The Mercurial Nature Of A Hollywood CareerI'm currently watching
Those Magnificent Men in their Flying Machines. And I can't help but reflect on what a harsh master Hollywood is...
1965 was a big year for films: We had
The Sound of Music ($174m gross),
Doctor Zhivago ($103m gross),
Thunderball ($62m gross), and, in fourth place, was
Those Magnificent Men in their Flying Machines or How I Flew from London to Paris in 25 hours 11 minutes. It grossed about $31m, a huge success, considering its $5.6m production budget. (#5 was
That Darn Cat, at $28m.)
But what happened from there, for the show's stars? Of course, biggies Robert Morley, Red Skelton, Terry-Thomas, and Benny Hill, performed admirably in their secondary roles, and continued their successful careers thereafter. But Stuart Whitman was a constantly employed, but little-known character actor (mostly in westerns) going into this, and that's the life he returned to after. James Fox went on to a long string of second-billings, in second-rate films, like
King Rat,
Thoroughly Modern Millie, and
A Passage to India.
A Passage to India is important here, as it was the swan song of one of cinema's greatest directors, David Lean - who also did
Doctor Zhivago. But then he did
Ryan's Daughter, starring the lovely Sarah Miles (Patricia Rawnsley from
Those Magnificent Men in their Flying Machines).
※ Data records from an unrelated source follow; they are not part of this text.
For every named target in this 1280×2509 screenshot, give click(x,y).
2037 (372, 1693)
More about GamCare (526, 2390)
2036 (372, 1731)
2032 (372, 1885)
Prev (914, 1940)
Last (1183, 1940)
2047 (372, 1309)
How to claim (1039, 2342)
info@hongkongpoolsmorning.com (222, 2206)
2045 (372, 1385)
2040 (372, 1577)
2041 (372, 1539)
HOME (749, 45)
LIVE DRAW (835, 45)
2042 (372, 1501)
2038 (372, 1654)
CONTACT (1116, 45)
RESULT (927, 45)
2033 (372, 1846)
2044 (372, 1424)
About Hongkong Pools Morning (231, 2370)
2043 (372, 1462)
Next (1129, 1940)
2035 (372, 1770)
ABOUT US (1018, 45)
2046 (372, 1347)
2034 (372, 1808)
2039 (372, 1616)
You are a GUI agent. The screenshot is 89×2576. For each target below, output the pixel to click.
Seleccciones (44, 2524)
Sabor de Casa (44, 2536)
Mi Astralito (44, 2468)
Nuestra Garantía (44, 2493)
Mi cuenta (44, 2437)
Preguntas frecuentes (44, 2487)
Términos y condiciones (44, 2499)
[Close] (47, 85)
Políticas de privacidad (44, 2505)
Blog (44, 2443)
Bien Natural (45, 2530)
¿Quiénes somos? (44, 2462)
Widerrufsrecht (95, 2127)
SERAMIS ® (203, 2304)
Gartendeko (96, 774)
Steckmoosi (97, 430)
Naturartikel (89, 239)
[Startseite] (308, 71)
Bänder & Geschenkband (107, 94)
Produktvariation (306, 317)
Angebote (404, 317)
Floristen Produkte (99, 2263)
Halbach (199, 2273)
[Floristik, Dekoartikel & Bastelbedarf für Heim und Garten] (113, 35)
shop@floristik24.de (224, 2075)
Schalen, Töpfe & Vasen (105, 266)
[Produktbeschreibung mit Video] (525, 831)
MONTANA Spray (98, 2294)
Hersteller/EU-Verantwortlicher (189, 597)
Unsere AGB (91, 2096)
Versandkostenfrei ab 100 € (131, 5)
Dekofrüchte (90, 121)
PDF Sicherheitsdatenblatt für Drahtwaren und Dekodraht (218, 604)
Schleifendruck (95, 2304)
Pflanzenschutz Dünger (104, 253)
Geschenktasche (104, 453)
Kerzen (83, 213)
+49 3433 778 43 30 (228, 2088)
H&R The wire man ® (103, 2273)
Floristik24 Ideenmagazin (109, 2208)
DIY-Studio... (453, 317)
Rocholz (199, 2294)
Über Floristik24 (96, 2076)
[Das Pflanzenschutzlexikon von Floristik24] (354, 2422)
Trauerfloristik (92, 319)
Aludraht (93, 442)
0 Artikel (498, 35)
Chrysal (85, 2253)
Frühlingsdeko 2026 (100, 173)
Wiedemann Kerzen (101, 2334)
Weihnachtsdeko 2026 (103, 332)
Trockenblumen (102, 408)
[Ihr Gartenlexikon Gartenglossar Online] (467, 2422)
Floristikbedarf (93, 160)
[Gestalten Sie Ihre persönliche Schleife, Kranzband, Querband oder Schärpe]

Ryan's Daughter had to be the biggest disappointment in Hollywood history - well, until
Ishtar. And if it wasn't the professional death of Sarah Miles, one of Hollywood's most promising young starlets,
The Man Who Loved Cat Dancing surely was.
Well, it is what it is, it was what it was.
Update: I can't let this post go without noting why, at least for me, this film still has magic - four decades later: Most of those flying shots are of
actual aircraft - very liberal reproductions of their 1910 originals. It might be astounding to today's generation, but they didn't have CGI back in 1965.